The crow gave one sharp, ragged scream before bursting into black mist.

But even as its body dissolved, the swarm above remained—those that had not attacked, those still half in the spirit world, immune to every weapon the fortress possessed.

Lie's first instinct was to flee. He hurled his will toward the system's exit command—only to be met by the cold reply:

"You are in combat. Departure unavailable."

A chill rolled down his spine, spreading like icewater through his veins. Sweat began to bead and slide down his flanks. His heart hammered furiously, a drumbeat of panic.

For a moment his mind went white. Then thought returned in a tangle of terror.

He swung his head toward the Mind Parasitic Beast, his eyes glowing with murderous fury. "What did he say? What does King Yong report?"

The Mind beast faltered. It had not expected this.

There was no longer any doubt—there could be only one Necromancer in this world.

If the Ghost Crows were here, then that human was nearby.

Impossible.

How could he have come so far so fast?

To a creature built for logic and intelligence gathering, the realization was madness. Its mind spiraled on one phrase—'impossible, impossible.'

What had those humans done? How had they slipped through every eye and snare?

If the one here was truly the Necromancer, then what was that chariot still floating in the lake on Line 97?

It could not be an illusion; the Mindbeast's vision had never left that vehicle. It was real. It was still there.

But as the thought repeated—'real, yes, it's real'—data began to surface, drawn from the six connected Mind Parasitic Beasts. Together they performed a desperate computation.

The result drove them to despair.

During the humans' furious advance, in their constant rush to attack the next territory, the Mindbeasts had repeatedly shifted their focus forward, abandoning the territories already fallen. Every ounce of mental power had been devoted to setting traps ahead, shaving off a few hundred more undead each time.

The Dark beasts' strategy had always been like that: they cared nothing for single battles or lost cities. As long as the royal line survived, the species endured. Every plan, every sacrifice, was made for final victory.

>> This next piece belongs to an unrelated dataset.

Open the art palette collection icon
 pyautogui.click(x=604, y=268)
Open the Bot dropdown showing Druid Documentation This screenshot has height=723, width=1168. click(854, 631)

But this time, the humans had understood that. They had exploited it.

Through misdirection and cunning, they had confused the Mindbeasts' calculations—and at some moment amid the chaos, the true chariot had slipped away.

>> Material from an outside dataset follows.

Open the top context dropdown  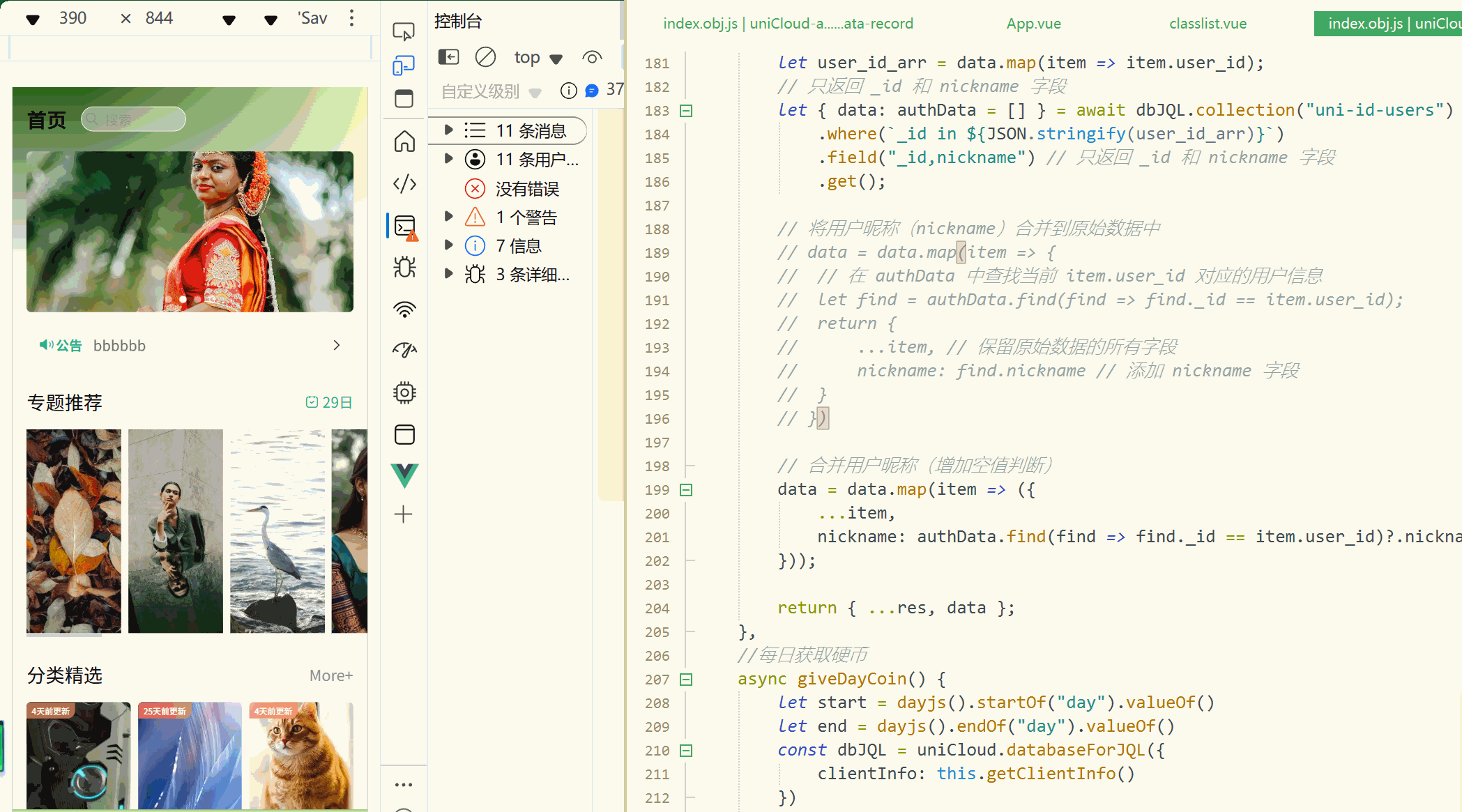click(x=538, y=58)
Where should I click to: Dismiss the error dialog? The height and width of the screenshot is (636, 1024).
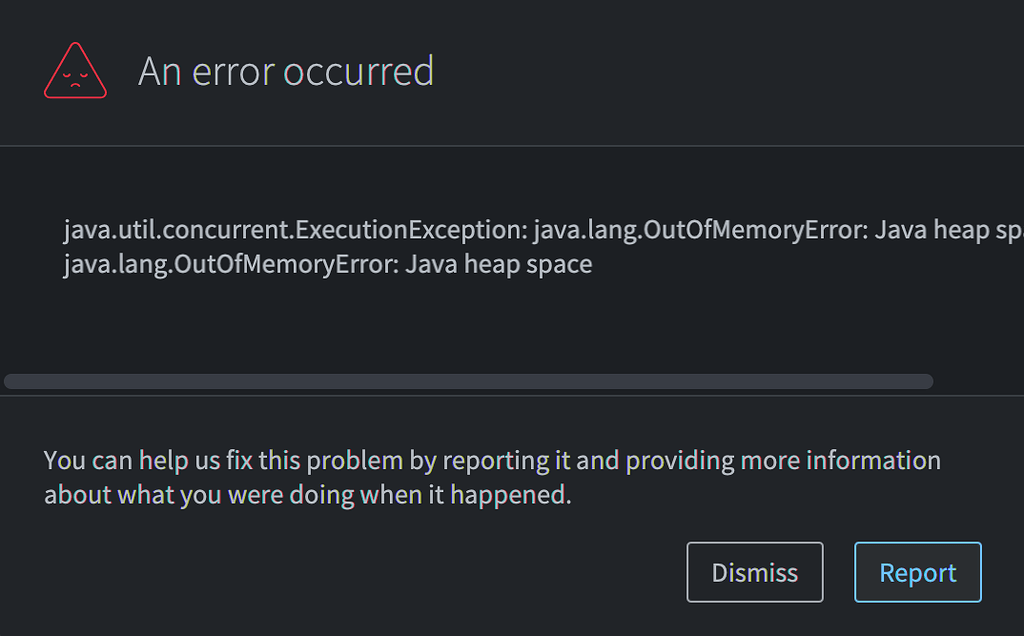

It had left long before anyone noticed. It had circled around, passing unseen through the gaps in surveillance, vanishing as if it had become invisible.

What remained in the lake could only be a decoy.

And just as the realization struck, the Mindbeast saw, through another's borrowed eyes, a figure moving inside that distant vehicle.

A fat man leaned out the driver's window.

He raised his hand and made a gesture that even a Dark beast would recognize as an insult.

Then, trembling—whether from excitement or terror—he lifted something glittering in his palm.

Before their watching eyes, he snapped the "Return Sigil" in half.

Both the man and the vehicle vanished from the Challenge world.

At that exact instant—

'Boom!'

'Boom-boom-boom!'

Explosions erupted once more from the far horizon.

The Mind Parasitic Beast's black mist quivered with fear. It dared not look at its King.

"So…" King Lie's voice was low, the sound of thunder buried in a storm. He bent down until his monstrous face loomed inches from the Mindbeast. "What happened, hmm?"

The creature trembled. Under the weight of royal pressure, it could no longer hide the truth.

"My… my King," it whispered, voice cracking like brittle glass, "the Necromancer—he's here."